• [Source records]

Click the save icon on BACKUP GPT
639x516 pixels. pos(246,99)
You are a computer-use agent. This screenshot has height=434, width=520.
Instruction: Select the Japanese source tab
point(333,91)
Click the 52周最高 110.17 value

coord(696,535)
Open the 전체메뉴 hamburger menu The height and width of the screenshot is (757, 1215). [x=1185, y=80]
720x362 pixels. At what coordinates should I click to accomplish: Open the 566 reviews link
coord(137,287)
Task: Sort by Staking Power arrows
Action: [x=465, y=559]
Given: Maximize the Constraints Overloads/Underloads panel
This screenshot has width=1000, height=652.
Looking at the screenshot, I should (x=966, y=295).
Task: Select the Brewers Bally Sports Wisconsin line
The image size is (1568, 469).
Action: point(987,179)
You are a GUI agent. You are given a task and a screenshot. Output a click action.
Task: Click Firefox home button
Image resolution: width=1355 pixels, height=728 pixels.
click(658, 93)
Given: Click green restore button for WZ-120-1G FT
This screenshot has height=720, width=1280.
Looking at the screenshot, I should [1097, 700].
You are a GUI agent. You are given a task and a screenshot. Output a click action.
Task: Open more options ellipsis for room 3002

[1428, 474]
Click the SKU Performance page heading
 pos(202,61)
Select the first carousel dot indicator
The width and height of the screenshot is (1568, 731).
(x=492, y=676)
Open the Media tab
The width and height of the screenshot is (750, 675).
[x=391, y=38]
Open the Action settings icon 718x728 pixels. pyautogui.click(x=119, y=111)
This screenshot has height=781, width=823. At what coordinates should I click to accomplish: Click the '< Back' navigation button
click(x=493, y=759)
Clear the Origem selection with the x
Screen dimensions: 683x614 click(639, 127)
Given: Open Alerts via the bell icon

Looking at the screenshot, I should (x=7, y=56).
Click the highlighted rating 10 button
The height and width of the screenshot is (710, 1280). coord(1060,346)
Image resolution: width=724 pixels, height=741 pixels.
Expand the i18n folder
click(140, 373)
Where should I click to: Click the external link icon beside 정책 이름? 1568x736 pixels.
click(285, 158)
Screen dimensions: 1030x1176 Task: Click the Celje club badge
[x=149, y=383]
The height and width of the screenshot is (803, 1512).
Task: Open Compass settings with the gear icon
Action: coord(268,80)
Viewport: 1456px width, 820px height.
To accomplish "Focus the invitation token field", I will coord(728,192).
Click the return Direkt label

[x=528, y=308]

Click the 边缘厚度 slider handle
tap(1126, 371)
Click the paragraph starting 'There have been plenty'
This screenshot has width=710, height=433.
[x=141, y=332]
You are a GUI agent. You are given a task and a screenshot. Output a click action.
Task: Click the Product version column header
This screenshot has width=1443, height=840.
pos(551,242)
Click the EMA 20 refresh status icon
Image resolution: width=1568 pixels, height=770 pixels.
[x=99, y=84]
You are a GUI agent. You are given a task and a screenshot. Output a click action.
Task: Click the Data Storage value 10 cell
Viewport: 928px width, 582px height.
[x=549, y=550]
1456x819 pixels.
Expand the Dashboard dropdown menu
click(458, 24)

• [Objective] Can you extract the lines of this listing and repeat them exactly?

• [Expected answer]
Click the save icon on BACKUP GPT
639x516 pixels. pos(246,99)
You are a computer-use agent. This screenshot has height=434, width=520.
Instruction: Select the Japanese source tab
point(333,91)
Click the 52周最高 110.17 value

coord(696,535)
Open the 전체메뉴 hamburger menu The height and width of the screenshot is (757, 1215). [x=1185, y=80]
720x362 pixels. At what coordinates should I click to accomplish: Open the 566 reviews link
coord(137,287)
Task: Sort by Staking Power arrows
Action: [x=465, y=559]
Given: Maximize the Constraints Overloads/Underloads panel
This screenshot has width=1000, height=652.
Looking at the screenshot, I should (x=966, y=295).
Task: Select the Brewers Bally Sports Wisconsin line
The image size is (1568, 469).
Action: point(987,179)
You are a GUI agent. You are given a task and a screenshot. Output a click action.
Task: Click Firefox home button
Image resolution: width=1355 pixels, height=728 pixels.
click(658, 93)
Given: Click green restore button for WZ-120-1G FT
This screenshot has height=720, width=1280.
Looking at the screenshot, I should [1097, 700].
You are a GUI agent. You are given a task and a screenshot. Output a click action.
Task: Open more options ellipsis for room 3002

[1428, 474]
Click the SKU Performance page heading
 pos(202,61)
Select the first carousel dot indicator
The width and height of the screenshot is (1568, 731).
(x=492, y=676)
Open the Media tab
The width and height of the screenshot is (750, 675).
[x=391, y=38]
Open the Action settings icon 718x728 pixels. pyautogui.click(x=119, y=111)
This screenshot has height=781, width=823. At what coordinates should I click to accomplish: Click the '< Back' navigation button
click(x=493, y=759)
Clear the Origem selection with the x
Screen dimensions: 683x614 click(639, 127)
Given: Open Alerts via the bell icon

Looking at the screenshot, I should (x=7, y=56).
Click the highlighted rating 10 button
The height and width of the screenshot is (710, 1280). coord(1060,346)
Image resolution: width=724 pixels, height=741 pixels.
Expand the i18n folder
click(140, 373)
Where should I click to: Click the external link icon beside 정책 이름? 1568x736 pixels.
click(285, 158)
Screen dimensions: 1030x1176 Task: Click the Celje club badge
[x=149, y=383]
The height and width of the screenshot is (803, 1512).
Task: Open Compass settings with the gear icon
Action: coord(268,80)
Viewport: 1456px width, 820px height.
To accomplish "Focus the invitation token field", I will coord(728,192).
Click the return Direkt label

[x=528, y=308]

Click the 边缘厚度 slider handle
tap(1126, 371)
Click the paragraph starting 'There have been plenty'
This screenshot has width=710, height=433.
[x=141, y=332]
You are a GUI agent. You are given a task and a screenshot. Output a click action.
Task: Click the Product version column header
This screenshot has width=1443, height=840.
pos(551,242)
Click the EMA 20 refresh status icon
Image resolution: width=1568 pixels, height=770 pixels.
[x=99, y=84]
You are a GUI agent. You are given a task and a screenshot. Output a click action.
Task: Click the Data Storage value 10 cell
Viewport: 928px width, 582px height.
[x=549, y=550]
1456x819 pixels.
Expand the Dashboard dropdown menu
click(458, 24)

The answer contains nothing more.